Mary taught us that you don't need a law degree to change the world. You don't need millions of dollars. You don't need political office.
Sometimes, all you need is a mixing bowl, an oven, and enough love to tell the world to get out of your way.
Sources: New York Times Obituary (1999), "Brownie Mary" Rathbun. San Francisco Chronicle Archives (1992, 1996). History.com, "The History of Medical Marijuana." Weird Everything, FB december 12, 2025
I'd be only too happy to do that. I was suspicious to start, too. It seemed a bit on the nose to have the weed brownie grandma named "Mary Jane," but also, that's a very common combination in a certain place and time, so I thought it was worth the extra effort.
What I did was find sources that made the claim (in this case, that a woman named Mary Jane was a medicinal marijuana activist in California, USA in the 1980s and 90s.) I checked the dates to get some certainty those sources aren't AI slop, then checked that the sources are generally reliable.
Then I followed useful details about the place and time, and other people involved, to explore it more fully.
The first thing I did was search for "Brownie Mary" and see if that turned anything up at all. It turned up a LOT of results. Predictably, some of them were recipes, but not all of them.
Next up, I checked sources and dates. Wikipedia can be dodgy for academic use, but their policy on LLM-generated input is very clear: they don't want slop. I started by reading that page and then went on to read others.
The Atlas Obscura article is from 2018. I found another one from SFWeekly from 2017.
Both of those are decent sources - Atlas Obscura gets a High factual reporting rate from MediaBiasFactCheck, and while MBFC doesn't have a rating for SFWeekly, the verbiage in that article is very close to what GastroObscura has. (Also to what the post itself has, right down to the choice of pull quote.)

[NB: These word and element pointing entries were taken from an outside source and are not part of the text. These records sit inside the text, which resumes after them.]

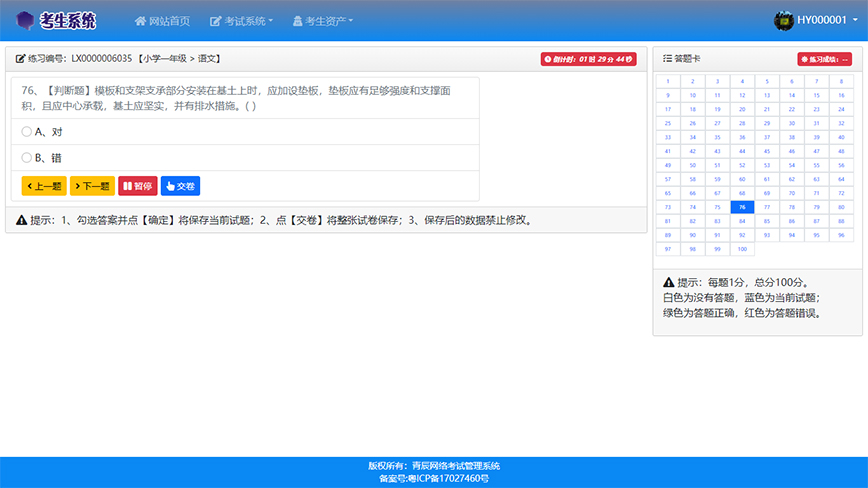This screenshot has width=868, height=488.
Task: Click the red 练习成绩 score badge
Action: pos(824,59)
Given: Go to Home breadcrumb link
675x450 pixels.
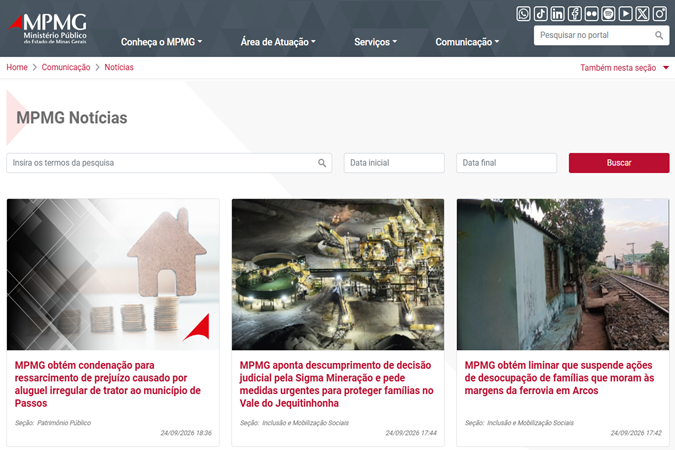Looking at the screenshot, I should tap(17, 67).
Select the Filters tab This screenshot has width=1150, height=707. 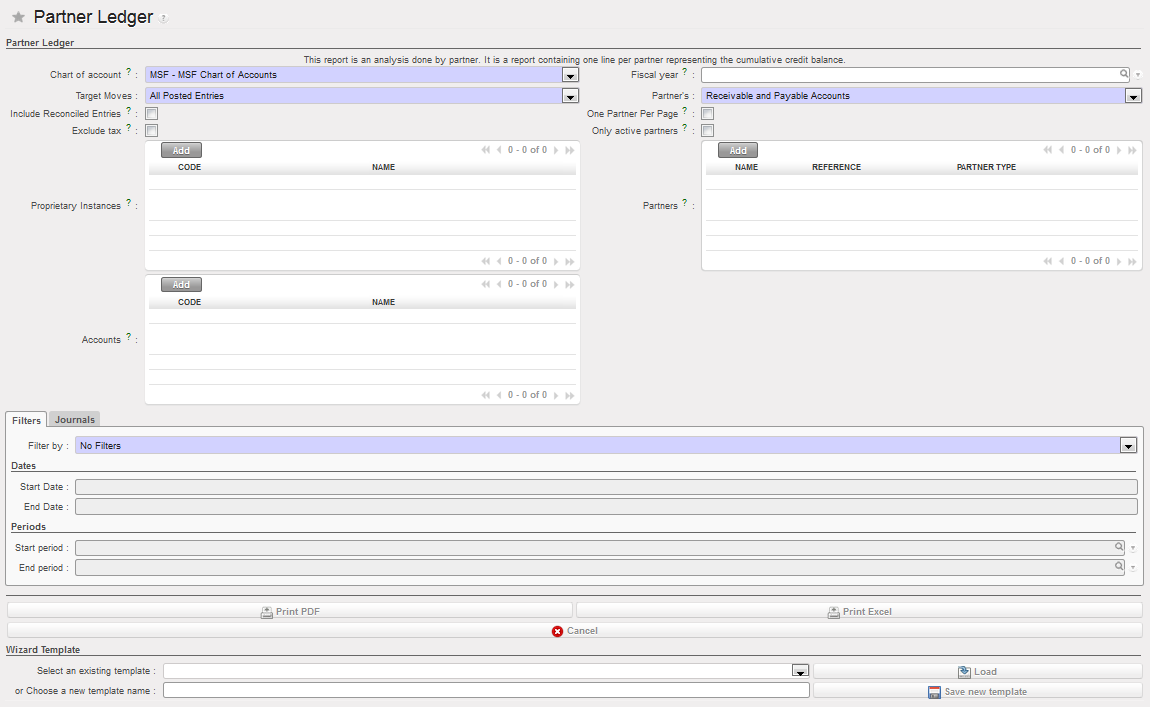(x=27, y=420)
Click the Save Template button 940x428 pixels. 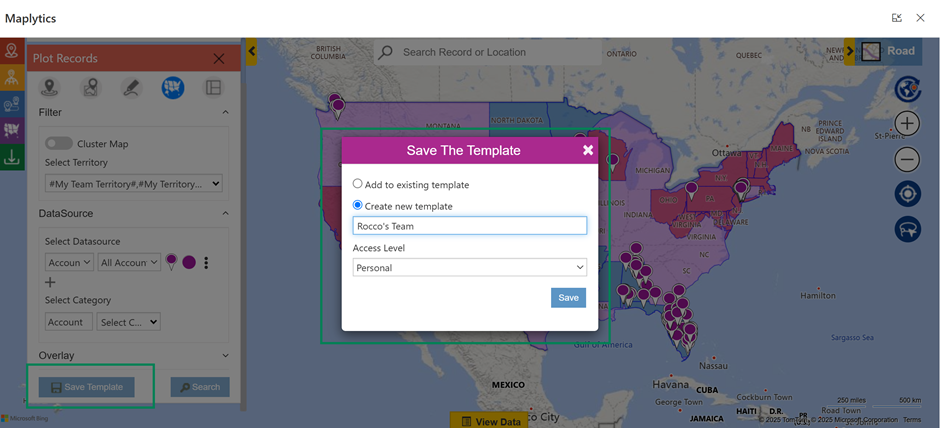86,387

Now, we can stop there and feel pretty confident that articles published before the wide availability of LLMs are not, in fact, LLM generated.
...or we can go deeper, and run this all the way back to source.
I spotted references to a Chicago Tribune imterview of Mary Jane Rathbun, published in 1993.
My search string of "Chicago Tribune 1993 Mary Jane Rathbun" hit it in the top 3 results. That article includes some fun new details: she wore a cannabis leaf shaped pendant to her trial!
She also objected to being portrayed as a cuddly grandma up against The Man, so I must retract my flippant tags, above.
The evidence now strongly points to Brownie Mary being a real woman who really went to court for giving AIDS patients weed brownies. But can we get closer? I've now seen several mentions of a 1980 attempt at convicting her too.
The articles have mentioned Sonoma County and a nonprofit called the Shanti Project, so let's hook onto that and see what we get.
Searching for "Mary Jane Rathbun Sonoma County 1980" gets me an article from a law firm; that mentions the prosecuting attorney by name, and points to a book: Lust for Justice: The Radical Life & Law of J. Tony Serra, by Paulette Frankl. It even has an excerpt!
We can run the book down too, just for fun (now we have a primary source.) My favorite used book site has a copy for $1. Amazon gives a view of the back cover, too:
...wow. I should see if my library has that!
The excerpt on the site has a mention of a candelight vigil held for her death in 1999. It took some hunting past things I'd already read and a bunch of shops giving written tributes, but I found a news report about that, too.
There's a lot of information out there, and it's worth digging into. Otherwise it's altogether too easy to think something real and worth knowing is just another bit of slop.